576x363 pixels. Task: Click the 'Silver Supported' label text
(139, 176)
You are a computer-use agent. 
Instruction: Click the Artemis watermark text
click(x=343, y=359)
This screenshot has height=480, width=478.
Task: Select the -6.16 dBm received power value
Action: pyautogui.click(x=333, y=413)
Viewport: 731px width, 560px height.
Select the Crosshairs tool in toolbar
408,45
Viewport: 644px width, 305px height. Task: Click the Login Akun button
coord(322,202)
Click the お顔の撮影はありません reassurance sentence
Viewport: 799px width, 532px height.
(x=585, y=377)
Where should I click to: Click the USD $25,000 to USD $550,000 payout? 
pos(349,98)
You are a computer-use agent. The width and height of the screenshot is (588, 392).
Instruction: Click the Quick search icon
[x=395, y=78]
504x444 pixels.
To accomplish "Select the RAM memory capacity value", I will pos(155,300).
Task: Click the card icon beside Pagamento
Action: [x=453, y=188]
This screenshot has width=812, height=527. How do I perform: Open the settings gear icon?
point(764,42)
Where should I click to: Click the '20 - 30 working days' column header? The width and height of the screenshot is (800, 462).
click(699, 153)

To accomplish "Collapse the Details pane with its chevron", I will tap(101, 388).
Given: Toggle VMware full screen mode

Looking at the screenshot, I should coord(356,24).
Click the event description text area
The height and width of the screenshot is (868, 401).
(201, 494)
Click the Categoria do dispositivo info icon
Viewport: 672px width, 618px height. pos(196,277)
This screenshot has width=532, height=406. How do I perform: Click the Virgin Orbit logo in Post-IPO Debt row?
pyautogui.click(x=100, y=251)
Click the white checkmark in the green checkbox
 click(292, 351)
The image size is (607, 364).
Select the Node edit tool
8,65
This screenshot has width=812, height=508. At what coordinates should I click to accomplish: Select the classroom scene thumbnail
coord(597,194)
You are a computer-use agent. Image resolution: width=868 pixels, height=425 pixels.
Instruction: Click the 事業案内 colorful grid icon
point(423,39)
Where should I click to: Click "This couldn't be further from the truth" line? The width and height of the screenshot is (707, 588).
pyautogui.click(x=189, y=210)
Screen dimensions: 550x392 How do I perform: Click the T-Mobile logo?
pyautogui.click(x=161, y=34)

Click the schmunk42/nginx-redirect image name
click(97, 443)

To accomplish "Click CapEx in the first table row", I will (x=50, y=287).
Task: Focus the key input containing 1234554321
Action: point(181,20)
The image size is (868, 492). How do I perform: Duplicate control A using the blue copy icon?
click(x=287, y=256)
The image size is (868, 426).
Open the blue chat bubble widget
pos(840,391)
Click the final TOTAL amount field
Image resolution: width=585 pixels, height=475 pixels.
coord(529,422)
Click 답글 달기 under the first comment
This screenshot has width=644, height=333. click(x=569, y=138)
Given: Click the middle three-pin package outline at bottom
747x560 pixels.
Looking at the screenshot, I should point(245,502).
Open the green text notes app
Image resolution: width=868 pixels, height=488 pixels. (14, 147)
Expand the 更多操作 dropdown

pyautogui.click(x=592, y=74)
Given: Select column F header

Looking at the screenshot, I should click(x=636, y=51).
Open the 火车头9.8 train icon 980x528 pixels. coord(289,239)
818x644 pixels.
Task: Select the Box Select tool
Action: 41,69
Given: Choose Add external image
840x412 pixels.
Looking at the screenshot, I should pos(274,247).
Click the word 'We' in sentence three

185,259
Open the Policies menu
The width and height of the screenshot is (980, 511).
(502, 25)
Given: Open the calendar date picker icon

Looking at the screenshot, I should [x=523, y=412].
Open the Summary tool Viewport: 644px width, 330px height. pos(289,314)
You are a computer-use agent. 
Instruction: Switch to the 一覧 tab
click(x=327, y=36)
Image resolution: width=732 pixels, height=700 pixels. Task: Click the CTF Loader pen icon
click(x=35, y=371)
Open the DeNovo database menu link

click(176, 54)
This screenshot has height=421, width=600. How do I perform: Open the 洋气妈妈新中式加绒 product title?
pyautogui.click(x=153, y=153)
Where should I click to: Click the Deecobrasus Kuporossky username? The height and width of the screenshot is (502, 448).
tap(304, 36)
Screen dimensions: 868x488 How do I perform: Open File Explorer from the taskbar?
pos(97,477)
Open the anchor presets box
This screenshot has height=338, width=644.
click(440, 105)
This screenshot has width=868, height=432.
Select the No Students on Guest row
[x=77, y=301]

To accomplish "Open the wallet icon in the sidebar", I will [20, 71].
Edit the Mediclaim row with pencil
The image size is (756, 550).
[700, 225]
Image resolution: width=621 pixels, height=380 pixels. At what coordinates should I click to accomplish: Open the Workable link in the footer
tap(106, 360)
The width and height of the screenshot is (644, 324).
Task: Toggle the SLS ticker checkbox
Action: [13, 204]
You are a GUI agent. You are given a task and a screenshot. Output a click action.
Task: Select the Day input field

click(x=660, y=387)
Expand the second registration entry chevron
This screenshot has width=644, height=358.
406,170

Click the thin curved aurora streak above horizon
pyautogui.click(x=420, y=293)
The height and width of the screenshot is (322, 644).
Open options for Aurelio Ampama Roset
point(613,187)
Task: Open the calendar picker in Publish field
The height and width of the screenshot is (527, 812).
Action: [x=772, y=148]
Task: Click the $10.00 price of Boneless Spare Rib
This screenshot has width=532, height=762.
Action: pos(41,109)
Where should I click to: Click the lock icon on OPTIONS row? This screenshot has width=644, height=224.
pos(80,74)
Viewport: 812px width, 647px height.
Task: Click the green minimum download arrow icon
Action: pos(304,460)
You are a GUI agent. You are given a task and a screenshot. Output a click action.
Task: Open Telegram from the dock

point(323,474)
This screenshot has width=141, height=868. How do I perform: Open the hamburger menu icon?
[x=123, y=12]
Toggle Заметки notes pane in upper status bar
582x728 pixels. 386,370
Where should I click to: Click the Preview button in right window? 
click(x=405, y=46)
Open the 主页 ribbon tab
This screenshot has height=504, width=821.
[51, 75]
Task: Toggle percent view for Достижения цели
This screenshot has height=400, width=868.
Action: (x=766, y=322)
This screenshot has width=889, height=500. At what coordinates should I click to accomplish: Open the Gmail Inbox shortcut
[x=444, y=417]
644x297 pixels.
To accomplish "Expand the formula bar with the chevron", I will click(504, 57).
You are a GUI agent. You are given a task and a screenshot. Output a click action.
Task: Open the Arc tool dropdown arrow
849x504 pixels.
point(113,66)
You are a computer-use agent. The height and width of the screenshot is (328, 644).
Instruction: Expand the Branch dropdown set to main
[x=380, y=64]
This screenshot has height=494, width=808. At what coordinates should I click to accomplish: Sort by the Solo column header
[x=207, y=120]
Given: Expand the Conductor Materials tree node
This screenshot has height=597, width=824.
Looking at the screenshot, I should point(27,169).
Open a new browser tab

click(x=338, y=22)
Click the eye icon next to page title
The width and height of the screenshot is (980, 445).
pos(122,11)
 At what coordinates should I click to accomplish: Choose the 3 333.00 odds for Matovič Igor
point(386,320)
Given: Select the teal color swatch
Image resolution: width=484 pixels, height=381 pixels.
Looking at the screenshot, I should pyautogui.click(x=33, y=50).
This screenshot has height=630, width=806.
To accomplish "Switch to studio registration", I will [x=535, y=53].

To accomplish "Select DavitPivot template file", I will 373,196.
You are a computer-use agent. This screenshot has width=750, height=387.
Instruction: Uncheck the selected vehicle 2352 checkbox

····················

Required work: What is needed here is how many lines of the entries contain "computer"; give that number alone.

Completed task: 6